Eighty-two-year-old Eloise sits in her nursing home room with Stage Six Alzheimer’s. She remembers her name but frequently doesn’t recognize her granddaughter. She is sweet and kind to all the nurses and has a special impact on them, although they appear in her room every morning as strangers. It is easy for them to be patient with Eloise; other Alzheimer’s patients sometimes act stubborn and cantankerous. In spite of losing her memory and spending most of her time alone, she is happy because she looks out her window and sees a tree.
Until a few years ago, Eloise was an accomplished landscape artist, and one of her specialties was painting trees. Once she had an extraordinary gift; now she is handed a crayon and draws lines like a two-year-old—lines that possibly represent tree trunks and branches.
I share her appreciation of trees. Growing up on a farm in upstate New York, I spent a good deal of time climbing trees and wandering among them, admiring God’s artistry. In the pasture across the road from our home, there was one especially majestic tree. One day my father explained that its symmetry was a mirror image of its underground root system. If there had been an impediment to the development of the roots, it would have been reflected in the part of the tree that was visible above the ground. The tree was beautiful because it had a well-functioning root system.

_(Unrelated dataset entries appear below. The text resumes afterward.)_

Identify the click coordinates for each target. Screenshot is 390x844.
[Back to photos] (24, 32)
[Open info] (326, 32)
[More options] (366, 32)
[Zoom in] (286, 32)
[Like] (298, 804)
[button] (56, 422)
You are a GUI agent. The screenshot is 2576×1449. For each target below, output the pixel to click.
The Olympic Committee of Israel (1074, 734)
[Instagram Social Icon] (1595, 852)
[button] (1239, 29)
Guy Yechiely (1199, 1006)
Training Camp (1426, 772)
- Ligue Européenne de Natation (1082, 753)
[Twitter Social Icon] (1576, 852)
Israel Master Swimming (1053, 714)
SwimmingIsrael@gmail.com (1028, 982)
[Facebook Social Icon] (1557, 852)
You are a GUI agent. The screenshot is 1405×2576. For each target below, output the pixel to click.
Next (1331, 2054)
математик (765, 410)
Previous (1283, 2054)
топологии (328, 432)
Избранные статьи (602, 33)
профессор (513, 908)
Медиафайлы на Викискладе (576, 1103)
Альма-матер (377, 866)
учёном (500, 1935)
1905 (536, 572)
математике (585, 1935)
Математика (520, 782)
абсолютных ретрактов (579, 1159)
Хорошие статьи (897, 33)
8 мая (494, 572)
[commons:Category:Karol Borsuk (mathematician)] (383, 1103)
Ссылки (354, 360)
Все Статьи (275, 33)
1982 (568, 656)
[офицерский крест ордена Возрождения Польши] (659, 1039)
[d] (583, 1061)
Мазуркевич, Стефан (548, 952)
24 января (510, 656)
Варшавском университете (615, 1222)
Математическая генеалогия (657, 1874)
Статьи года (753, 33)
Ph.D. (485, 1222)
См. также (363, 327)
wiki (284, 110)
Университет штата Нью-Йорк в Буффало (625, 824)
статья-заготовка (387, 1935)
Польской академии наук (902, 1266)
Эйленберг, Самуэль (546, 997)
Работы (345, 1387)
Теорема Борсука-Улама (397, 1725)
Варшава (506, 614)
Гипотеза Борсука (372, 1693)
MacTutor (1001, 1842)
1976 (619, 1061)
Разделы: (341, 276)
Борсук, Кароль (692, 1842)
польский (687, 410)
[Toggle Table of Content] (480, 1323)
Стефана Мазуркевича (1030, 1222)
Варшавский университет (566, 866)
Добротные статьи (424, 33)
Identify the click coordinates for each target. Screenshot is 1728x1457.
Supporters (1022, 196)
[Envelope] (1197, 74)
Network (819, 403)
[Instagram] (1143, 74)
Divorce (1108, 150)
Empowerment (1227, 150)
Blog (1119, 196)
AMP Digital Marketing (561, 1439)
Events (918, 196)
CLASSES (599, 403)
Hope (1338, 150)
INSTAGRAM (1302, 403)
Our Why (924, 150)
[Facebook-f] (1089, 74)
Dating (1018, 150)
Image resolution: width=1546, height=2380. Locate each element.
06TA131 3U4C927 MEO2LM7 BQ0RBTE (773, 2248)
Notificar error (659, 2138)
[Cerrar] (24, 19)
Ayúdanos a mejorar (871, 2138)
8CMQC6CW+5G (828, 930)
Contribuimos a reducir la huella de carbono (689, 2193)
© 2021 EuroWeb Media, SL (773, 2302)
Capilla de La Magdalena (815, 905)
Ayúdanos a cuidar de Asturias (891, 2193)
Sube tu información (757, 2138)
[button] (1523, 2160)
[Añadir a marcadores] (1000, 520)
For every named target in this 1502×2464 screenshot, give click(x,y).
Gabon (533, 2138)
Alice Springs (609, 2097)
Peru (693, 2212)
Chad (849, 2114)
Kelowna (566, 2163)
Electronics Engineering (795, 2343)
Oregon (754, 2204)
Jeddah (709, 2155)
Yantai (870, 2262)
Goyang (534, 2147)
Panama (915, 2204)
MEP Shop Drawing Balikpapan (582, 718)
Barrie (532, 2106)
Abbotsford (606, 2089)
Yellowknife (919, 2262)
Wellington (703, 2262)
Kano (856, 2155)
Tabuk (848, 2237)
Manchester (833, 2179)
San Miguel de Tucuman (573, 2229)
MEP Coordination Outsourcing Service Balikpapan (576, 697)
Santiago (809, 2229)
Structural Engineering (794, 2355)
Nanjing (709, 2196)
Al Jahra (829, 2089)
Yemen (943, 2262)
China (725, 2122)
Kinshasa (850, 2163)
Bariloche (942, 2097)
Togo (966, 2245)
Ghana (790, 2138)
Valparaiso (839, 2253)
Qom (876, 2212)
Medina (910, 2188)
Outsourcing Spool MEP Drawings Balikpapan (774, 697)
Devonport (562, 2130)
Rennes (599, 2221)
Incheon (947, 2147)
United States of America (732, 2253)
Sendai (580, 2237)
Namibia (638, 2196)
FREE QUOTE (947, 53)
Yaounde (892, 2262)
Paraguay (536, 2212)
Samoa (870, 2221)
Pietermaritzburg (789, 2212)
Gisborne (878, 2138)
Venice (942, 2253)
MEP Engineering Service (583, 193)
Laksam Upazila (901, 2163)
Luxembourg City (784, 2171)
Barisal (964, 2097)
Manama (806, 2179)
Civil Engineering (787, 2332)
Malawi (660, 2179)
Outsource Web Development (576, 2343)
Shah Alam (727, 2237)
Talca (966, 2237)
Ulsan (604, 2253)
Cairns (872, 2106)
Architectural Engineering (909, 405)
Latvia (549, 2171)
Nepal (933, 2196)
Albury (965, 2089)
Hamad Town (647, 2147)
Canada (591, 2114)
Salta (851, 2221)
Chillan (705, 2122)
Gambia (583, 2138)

I have often thought about how trees parallel our lives. We go through cycles much like the seasons—bright new beginnings, like springtime’s pale green buds; flourishing times, like summer’s lush and gorgeous trees; resplendent times, like autumn trees flamboyant with color; and bleak times, like the stark beauty of branches shrouded by winter’s snow, which will eventually give way to spring and new life again.
We too need an invisible system of roots in the spiritual realm. Our connection with God is what feeds us and helps us to bear fruit in our lives. He nurtures us while we’re green and growing and fruitful, helps us yield to the loss of our leaves in the fall, and keeps us alive within through seemingly endless winters, so we’ll bring forth the miracle of new buds in the spring. When our spirits are firmly rooted in God and we are nourished by His Word, it shows in the branches of our lives.
I can understand why Eloise seems content to sit and smile at her tree as she waits for the eternal spring—heaven. She has lived a full, rich, loving, fruitful life, firmly connected to God through her personal relationship with Jesus, so even as her memories fade and her communication skills fail, her deeply rooted love and faith sustain her.